We are all sick. I have a throat infection, Adam feels yuck and exhausted, Hamish had a fever last night and didn't eat anything yesterday, and both boys have runny noses and coughs.

But, strangely enough, we all seem to feel relatively happy. I guess life is good, even when we're not 100%.

So far, we've had a few days gluten free and it's interesting how much healthier we're forced to eat. Lots of vegies, rice and meat, and fruit and yogurt. No sign of improvement in Michael's sleep yet. I'm keeping a food diary for him and me (he and myself??) which might help to pinpoint the issue. Overall I'm thinking he does have some sort of intolerance - it makes sense and makes me feel a bit better about all the sleep problems we've had - something to blame for them I guess!

Peek-a-boo!


Oscar Does The Laundry


Monday, 14 March 2011

Persimmons and Sleep

Our Persimmon tree has some ripening fruit on it. Reminds me of the Keats poem that starts "Season of mists and mellow fruitfulness..."
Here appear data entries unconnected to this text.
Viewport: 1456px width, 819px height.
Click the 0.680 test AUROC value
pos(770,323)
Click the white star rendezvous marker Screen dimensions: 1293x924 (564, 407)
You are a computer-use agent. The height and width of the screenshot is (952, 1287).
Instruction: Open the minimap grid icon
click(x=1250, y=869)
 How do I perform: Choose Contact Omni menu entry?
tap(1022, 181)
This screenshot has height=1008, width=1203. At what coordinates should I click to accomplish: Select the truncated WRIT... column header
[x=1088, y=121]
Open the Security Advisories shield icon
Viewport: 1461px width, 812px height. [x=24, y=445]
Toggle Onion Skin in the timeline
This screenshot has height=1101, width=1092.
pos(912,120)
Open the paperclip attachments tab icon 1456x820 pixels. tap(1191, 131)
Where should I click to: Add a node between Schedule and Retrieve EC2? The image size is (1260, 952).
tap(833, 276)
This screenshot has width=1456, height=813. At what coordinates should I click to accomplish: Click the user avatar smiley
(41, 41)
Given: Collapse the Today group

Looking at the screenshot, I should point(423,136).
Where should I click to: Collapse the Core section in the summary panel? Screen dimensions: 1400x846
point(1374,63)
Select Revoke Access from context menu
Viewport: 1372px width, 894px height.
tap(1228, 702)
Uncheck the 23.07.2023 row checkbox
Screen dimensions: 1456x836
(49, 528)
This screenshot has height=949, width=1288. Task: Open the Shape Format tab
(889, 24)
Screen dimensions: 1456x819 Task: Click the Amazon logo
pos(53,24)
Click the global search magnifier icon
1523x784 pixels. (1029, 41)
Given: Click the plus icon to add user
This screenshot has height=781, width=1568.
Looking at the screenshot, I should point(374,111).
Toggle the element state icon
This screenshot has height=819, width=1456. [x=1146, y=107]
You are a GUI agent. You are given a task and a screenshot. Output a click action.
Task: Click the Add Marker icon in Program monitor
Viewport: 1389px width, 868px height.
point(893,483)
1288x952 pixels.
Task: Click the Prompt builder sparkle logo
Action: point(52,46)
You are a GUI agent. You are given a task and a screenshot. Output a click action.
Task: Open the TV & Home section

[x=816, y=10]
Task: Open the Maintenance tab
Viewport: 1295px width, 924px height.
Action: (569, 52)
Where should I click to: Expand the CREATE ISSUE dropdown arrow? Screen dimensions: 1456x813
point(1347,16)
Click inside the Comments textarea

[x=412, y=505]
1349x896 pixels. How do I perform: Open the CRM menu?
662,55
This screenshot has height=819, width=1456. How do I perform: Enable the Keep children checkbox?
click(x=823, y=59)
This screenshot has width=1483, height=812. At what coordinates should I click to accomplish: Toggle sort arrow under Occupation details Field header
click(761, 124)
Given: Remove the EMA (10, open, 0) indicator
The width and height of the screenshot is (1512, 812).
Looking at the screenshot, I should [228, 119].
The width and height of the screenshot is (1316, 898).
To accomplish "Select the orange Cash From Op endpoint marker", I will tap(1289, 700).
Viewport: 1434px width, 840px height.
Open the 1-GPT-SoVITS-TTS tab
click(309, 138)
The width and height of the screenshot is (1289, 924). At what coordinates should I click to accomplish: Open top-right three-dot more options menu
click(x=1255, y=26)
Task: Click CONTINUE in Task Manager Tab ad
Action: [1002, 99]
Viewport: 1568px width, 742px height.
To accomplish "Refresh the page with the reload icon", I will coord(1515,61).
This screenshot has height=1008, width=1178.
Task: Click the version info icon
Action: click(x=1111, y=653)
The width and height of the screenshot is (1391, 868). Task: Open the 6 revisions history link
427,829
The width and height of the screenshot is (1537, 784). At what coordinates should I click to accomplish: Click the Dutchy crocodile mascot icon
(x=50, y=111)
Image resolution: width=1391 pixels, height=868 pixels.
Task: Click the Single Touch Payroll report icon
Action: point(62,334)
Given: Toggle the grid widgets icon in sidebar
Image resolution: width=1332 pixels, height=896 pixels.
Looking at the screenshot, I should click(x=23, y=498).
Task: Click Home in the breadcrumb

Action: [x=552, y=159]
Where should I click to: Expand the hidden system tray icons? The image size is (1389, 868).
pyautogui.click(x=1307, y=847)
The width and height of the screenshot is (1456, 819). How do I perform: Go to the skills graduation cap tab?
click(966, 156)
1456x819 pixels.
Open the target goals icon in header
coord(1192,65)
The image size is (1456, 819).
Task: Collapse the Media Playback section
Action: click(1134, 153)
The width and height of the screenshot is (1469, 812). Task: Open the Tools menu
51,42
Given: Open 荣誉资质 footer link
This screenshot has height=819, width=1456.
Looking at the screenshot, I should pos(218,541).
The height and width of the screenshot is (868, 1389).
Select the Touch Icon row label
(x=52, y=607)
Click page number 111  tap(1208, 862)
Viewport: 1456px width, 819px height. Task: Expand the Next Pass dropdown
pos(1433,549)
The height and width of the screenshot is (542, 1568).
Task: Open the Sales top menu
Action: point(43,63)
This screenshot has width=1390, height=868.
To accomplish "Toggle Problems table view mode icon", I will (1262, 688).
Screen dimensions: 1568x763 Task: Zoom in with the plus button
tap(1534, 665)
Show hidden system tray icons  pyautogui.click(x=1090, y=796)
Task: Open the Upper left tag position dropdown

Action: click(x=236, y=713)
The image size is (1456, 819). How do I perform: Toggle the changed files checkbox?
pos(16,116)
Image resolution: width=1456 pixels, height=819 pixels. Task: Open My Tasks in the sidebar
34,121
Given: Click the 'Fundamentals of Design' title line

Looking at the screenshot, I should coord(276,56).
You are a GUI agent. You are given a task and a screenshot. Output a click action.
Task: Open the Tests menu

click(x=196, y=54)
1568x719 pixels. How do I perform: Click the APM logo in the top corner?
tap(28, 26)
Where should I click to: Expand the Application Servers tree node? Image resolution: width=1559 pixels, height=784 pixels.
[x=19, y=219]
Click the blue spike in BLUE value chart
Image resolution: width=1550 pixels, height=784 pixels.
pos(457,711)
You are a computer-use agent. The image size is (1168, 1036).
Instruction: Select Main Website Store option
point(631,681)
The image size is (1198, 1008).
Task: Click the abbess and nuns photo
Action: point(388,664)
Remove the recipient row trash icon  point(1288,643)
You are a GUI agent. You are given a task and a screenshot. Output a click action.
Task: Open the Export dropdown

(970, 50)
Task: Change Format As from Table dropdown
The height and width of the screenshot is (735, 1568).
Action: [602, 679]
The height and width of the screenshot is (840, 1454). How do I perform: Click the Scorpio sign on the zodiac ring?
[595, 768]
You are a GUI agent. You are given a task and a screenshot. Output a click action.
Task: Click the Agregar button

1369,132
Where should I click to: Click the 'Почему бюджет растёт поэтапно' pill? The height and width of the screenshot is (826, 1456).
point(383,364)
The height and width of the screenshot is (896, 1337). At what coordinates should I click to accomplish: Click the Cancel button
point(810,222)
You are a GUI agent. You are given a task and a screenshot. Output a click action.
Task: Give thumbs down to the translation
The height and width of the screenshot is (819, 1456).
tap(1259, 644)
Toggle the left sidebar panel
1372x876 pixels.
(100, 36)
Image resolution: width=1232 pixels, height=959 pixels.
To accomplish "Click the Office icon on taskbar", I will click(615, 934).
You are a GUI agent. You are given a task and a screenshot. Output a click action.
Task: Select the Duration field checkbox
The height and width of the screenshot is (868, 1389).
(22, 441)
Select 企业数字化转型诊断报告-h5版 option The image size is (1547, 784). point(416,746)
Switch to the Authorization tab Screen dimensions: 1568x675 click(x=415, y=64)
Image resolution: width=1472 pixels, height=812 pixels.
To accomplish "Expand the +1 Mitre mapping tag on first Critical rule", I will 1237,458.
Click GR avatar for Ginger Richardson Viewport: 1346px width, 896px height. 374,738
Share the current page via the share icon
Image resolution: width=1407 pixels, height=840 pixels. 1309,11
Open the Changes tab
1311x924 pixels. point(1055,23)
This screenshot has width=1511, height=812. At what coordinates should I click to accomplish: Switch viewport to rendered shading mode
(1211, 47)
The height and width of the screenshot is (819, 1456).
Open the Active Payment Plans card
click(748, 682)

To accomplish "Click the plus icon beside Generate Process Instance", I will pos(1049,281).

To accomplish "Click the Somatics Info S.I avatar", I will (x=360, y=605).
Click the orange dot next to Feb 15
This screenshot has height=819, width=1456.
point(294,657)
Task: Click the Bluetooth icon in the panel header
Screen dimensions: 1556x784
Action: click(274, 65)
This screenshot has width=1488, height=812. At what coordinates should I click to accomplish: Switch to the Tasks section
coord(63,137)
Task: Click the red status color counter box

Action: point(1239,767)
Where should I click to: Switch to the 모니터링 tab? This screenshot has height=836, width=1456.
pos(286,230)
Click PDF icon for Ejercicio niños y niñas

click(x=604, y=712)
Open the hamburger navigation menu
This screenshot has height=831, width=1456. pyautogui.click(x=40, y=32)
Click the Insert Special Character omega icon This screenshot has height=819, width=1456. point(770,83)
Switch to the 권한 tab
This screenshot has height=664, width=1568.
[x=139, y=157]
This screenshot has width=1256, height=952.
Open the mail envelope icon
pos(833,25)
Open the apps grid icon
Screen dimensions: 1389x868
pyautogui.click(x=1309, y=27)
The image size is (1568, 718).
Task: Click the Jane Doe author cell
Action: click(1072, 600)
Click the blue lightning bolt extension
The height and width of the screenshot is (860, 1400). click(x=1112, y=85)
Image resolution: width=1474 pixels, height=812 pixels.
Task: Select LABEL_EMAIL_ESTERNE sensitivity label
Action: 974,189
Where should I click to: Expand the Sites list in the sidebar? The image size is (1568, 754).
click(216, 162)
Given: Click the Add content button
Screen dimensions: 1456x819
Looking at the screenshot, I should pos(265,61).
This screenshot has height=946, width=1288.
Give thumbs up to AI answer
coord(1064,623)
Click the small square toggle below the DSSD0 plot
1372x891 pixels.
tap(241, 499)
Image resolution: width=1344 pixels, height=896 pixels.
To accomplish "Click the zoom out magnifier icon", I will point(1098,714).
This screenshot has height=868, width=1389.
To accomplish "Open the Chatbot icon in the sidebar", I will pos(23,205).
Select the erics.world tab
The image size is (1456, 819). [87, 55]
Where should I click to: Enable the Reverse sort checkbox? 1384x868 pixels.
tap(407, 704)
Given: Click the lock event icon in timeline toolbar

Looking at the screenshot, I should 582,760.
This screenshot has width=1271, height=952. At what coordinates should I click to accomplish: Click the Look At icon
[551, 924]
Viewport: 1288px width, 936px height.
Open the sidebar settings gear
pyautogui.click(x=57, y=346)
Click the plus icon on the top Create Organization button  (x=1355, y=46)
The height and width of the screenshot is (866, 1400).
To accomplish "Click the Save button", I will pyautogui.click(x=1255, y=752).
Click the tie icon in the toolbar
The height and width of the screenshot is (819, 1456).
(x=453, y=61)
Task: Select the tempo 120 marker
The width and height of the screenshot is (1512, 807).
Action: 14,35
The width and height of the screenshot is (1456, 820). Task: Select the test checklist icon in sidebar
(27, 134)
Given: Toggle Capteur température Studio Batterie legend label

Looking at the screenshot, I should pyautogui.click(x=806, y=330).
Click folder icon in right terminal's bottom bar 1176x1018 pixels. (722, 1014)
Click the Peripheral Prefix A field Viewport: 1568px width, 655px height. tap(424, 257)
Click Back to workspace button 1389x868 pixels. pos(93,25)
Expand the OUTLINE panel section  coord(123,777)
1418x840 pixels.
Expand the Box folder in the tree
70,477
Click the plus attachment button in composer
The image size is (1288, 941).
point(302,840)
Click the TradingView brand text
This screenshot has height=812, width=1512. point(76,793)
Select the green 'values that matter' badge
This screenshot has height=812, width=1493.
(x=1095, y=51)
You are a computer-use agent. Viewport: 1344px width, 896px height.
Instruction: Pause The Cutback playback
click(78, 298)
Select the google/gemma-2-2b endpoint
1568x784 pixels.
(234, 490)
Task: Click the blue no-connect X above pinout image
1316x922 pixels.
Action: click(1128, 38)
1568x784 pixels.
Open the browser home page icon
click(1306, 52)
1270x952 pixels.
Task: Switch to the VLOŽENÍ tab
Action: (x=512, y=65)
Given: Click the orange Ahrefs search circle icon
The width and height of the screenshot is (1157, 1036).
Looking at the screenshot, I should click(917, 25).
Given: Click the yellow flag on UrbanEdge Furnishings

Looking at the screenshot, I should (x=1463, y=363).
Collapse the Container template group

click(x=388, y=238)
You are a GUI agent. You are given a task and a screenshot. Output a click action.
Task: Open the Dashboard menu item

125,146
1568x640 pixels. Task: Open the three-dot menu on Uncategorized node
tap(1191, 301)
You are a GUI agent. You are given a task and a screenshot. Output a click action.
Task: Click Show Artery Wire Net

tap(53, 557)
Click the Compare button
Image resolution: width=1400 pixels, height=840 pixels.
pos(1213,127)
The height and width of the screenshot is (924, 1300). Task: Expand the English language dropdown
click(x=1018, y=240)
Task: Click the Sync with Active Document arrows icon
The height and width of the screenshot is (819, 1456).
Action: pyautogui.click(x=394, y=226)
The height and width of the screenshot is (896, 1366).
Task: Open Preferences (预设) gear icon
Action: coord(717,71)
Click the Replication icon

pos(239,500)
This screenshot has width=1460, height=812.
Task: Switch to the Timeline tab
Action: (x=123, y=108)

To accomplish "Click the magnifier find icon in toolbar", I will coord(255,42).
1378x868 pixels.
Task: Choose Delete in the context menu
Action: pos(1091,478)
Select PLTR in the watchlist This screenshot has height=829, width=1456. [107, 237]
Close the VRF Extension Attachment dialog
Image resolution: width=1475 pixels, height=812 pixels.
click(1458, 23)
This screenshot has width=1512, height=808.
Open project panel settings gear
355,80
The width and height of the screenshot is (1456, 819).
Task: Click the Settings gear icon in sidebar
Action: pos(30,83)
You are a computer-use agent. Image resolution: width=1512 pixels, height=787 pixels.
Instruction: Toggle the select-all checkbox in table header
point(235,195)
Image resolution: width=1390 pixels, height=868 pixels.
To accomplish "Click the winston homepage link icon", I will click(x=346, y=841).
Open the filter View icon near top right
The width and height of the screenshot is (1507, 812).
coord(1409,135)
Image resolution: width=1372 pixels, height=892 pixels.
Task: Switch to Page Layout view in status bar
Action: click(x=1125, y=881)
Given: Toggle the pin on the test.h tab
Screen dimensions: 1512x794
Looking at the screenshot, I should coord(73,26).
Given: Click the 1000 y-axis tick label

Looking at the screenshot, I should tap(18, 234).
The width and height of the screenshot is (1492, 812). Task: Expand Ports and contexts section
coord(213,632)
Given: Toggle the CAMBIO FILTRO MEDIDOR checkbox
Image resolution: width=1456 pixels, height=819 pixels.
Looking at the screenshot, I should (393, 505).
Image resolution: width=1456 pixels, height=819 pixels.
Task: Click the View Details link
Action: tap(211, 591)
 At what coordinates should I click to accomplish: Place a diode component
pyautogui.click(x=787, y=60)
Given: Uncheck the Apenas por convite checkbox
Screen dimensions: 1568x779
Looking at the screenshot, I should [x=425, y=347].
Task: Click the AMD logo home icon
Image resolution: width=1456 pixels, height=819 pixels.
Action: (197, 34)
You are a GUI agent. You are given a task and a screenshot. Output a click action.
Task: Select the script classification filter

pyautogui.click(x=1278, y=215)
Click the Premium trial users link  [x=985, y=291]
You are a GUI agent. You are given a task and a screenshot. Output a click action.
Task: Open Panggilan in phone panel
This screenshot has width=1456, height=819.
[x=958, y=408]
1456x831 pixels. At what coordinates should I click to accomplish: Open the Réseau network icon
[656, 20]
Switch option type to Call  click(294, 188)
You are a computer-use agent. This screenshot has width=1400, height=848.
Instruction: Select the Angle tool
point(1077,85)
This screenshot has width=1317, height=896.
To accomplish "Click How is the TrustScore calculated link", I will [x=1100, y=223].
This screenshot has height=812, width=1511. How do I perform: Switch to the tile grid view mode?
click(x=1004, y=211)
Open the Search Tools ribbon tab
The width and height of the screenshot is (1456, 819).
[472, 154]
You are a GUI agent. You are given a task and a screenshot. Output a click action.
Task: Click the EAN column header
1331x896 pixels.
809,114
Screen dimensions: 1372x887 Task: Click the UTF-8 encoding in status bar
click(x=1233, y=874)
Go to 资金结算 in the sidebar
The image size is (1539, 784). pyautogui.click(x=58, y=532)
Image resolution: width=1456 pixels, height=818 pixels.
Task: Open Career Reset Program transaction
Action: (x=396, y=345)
In other exciting news, Michael may have some sort of gluten intolerance. We don't really know, but apparently it can cause unsettled sleep so we're going to take him off gluten for a week or so and see if it has any effect on his sleep.

We're booked in to go to a residential service at Tresillian in a few weeks' time (stay there for 4 nights) to try to get him into some better patterns instead of waking up every 45 mins - 3 hrs overnight. It hasn't been an easy path to get to this point, but I'm looking forward to getting some extra help with it.

Thursday, 3 March 2011

mmm, sweet potato!

Michael is at such a cute age - he's getting into lots of stuff and making us laugh - like this morning when he explored the pantry.

Wednesday, 2 March 2011

Wonder Woman

I came across this article on the Australian Breastfeeding Association website and quite liked it. Not that I agree with everything in it but it makes good reading!

Monday, 21 February 2011

Michael's Birthday Video

Happy Birthday Michael!

Hmmm well obviously I have been having an unscheduled break from blogging. It's been a busy and tiring couple of months!

Today it's one whole year since Michael was born. He's a beautiful boy and we love him so much.